On the other hand, he also says God programmed creatures with genetic information that was switched on after the Fall (290). And he talks about embryology (290). So perhaps he believes prelapsarian creatures didn't have the preexisting predatory apparatus. Rather, they had the genetic program. After the Fall, God flipped the switch, so that for the first time some animals began to develop these features during gestation and maturation. It's hard to make out his precise position.
Likewise, Snelling suggests this could have been preexisting equipment which wasn't used for predation (Earth's Catastrophic Past, 1:239). On the other hand, he says:
Such structures as fangs and claws could have been the result of the expression of recessive features which only became dominant due to selection processes later, or were mutational features following the Curse instead of originally created equipment.
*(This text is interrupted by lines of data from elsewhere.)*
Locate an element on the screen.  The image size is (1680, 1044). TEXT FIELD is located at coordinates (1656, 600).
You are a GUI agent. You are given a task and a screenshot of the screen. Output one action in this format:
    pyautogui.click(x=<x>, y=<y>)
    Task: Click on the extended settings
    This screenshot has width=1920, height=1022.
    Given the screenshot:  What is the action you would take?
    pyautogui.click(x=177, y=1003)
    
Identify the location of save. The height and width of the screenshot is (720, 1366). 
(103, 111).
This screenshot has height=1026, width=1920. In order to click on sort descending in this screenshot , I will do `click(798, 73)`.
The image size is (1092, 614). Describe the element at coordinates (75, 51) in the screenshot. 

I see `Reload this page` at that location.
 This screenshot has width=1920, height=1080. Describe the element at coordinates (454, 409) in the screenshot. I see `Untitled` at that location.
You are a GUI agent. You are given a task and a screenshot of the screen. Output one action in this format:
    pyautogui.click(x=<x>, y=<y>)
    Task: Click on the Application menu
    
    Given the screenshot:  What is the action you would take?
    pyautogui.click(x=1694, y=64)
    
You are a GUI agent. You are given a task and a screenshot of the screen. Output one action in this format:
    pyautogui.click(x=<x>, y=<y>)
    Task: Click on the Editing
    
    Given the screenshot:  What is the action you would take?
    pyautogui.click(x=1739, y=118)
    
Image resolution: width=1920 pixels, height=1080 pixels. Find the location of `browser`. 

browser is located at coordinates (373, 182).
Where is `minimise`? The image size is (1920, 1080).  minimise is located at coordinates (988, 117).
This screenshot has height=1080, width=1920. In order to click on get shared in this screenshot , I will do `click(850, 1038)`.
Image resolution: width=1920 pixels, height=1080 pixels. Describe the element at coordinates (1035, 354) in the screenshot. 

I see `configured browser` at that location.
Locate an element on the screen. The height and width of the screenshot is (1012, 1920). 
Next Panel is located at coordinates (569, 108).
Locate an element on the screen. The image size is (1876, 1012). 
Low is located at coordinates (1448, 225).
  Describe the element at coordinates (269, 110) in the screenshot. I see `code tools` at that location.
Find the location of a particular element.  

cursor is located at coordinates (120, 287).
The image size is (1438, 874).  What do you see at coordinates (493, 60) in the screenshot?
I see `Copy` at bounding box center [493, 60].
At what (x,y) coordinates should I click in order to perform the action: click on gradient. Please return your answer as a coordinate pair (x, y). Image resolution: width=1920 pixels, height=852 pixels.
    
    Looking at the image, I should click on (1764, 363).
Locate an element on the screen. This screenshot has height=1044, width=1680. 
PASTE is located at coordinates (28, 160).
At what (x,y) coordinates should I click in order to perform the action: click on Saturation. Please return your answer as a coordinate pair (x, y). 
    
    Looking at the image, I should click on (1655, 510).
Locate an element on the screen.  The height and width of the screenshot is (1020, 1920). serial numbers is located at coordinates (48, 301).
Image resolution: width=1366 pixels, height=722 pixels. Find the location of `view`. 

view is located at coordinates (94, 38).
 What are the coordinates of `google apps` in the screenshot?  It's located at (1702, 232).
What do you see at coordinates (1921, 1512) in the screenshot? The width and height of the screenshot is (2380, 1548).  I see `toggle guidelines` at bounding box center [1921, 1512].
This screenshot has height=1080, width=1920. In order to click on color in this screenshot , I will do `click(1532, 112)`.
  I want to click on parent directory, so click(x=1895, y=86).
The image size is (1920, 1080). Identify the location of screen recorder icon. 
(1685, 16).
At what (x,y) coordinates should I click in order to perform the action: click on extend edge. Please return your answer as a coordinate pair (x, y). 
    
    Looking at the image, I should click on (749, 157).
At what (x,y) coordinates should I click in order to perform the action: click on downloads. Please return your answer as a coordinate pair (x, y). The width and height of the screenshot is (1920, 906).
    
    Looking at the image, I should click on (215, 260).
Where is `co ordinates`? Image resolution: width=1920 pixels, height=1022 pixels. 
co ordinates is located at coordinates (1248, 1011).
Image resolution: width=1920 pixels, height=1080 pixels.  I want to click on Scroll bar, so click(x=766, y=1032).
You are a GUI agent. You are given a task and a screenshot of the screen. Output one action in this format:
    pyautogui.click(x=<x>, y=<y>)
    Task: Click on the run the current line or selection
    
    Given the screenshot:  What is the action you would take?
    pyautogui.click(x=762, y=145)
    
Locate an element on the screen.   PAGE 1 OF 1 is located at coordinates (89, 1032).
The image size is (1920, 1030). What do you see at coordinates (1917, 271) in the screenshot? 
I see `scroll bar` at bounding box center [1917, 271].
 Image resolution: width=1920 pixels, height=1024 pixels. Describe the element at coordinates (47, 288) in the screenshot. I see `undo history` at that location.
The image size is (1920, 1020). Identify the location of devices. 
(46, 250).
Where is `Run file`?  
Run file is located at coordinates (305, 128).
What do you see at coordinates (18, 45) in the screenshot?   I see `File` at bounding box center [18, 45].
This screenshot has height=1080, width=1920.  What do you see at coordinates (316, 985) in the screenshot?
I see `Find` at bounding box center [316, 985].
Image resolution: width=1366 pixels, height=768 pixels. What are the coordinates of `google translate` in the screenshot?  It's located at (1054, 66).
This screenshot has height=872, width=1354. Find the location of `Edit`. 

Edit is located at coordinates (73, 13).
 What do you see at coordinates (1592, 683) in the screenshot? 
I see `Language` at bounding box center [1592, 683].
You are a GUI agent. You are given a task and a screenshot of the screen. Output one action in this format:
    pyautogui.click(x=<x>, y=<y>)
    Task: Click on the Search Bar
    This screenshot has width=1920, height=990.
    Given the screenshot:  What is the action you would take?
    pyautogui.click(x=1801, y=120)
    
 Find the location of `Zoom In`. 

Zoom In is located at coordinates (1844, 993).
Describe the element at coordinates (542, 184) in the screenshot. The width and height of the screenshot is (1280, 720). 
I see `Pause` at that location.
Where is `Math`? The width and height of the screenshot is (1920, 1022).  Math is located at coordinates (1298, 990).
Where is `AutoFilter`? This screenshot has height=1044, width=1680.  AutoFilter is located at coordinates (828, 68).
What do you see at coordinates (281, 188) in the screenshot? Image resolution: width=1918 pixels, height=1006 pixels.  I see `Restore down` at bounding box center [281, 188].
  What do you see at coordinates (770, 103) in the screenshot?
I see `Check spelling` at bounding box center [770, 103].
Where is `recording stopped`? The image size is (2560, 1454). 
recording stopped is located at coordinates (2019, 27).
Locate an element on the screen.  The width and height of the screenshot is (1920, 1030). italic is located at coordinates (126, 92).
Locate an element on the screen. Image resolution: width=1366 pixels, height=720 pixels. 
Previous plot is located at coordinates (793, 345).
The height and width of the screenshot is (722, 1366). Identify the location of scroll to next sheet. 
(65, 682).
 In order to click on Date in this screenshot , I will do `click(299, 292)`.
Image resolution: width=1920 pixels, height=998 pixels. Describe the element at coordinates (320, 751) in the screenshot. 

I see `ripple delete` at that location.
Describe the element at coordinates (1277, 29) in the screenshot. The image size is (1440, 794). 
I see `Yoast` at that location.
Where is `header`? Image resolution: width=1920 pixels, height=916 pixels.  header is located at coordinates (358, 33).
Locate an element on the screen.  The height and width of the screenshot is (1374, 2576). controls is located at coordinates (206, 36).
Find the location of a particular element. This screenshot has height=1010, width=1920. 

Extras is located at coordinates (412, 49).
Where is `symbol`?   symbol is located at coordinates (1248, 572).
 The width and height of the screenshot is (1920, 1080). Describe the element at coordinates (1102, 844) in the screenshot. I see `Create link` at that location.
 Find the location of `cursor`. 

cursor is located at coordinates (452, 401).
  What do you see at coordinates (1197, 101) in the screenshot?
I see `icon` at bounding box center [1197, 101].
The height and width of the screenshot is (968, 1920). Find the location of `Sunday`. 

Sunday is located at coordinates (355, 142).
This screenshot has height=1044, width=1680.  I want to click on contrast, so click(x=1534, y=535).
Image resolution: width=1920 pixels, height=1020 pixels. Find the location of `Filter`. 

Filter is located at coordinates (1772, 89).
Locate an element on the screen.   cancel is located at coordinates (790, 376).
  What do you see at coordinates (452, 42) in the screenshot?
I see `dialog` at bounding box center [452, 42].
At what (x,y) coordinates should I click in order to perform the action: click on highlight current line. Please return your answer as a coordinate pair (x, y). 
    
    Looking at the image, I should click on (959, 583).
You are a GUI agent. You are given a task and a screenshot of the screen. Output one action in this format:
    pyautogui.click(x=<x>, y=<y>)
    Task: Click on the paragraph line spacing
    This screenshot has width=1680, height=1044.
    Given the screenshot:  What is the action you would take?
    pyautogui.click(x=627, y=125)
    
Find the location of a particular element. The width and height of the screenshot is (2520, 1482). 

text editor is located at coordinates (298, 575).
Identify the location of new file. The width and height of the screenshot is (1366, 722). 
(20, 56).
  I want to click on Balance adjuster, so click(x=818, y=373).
These would have included genetic changes so that its descendants would also henceforth slither on their bellies…if God chose to make design and genetic changes to the serpent.
God may have flipped some "genetic switches" present in His original design that caused these changes to appear immediately…If God used such genetic switches to cause physical changes in some plants in response to the Curse…then perhaps teeth in the mouths and nails on the feet of animals designed for herbivorous diet transformed into fangs and claws respectively…Similarly, it is possible that bacteria and other microorganisms…also underwent genetic changes (1:239, 254, 256).
The problem with this explanation is that it becomes a second creation. Young-earth creationists espousing postlapsarian (or postdiluvian) theistic macroevolution. Isn't the definition of macroevolution the development of novel morphology (e.g. new body parts and body plans) in response to new genetic information?
vi) The argument suffers from additional problems. They appeal to examples of carnivores which can survive on vegetation. But that's very selective. Sure, there are exceptions. Some carnivores which normally prefer meat are actually omnivorous in a pinch.
But that doesn't work for creatures whose digestive system is essentially carnivorous or even hematophagous, viz., anteaters, jellyfish, vampire bats. To retrofit them from herbivores to carnivores requires macroevolution, kinda like those transformation scenes where humans turn into werewolves.
vii) For some odd reason, they think it would be morally impermissible for God to allow predation before the Fall, but morally permissible for God to allow predation after the Fall. The distinction is ad hoc.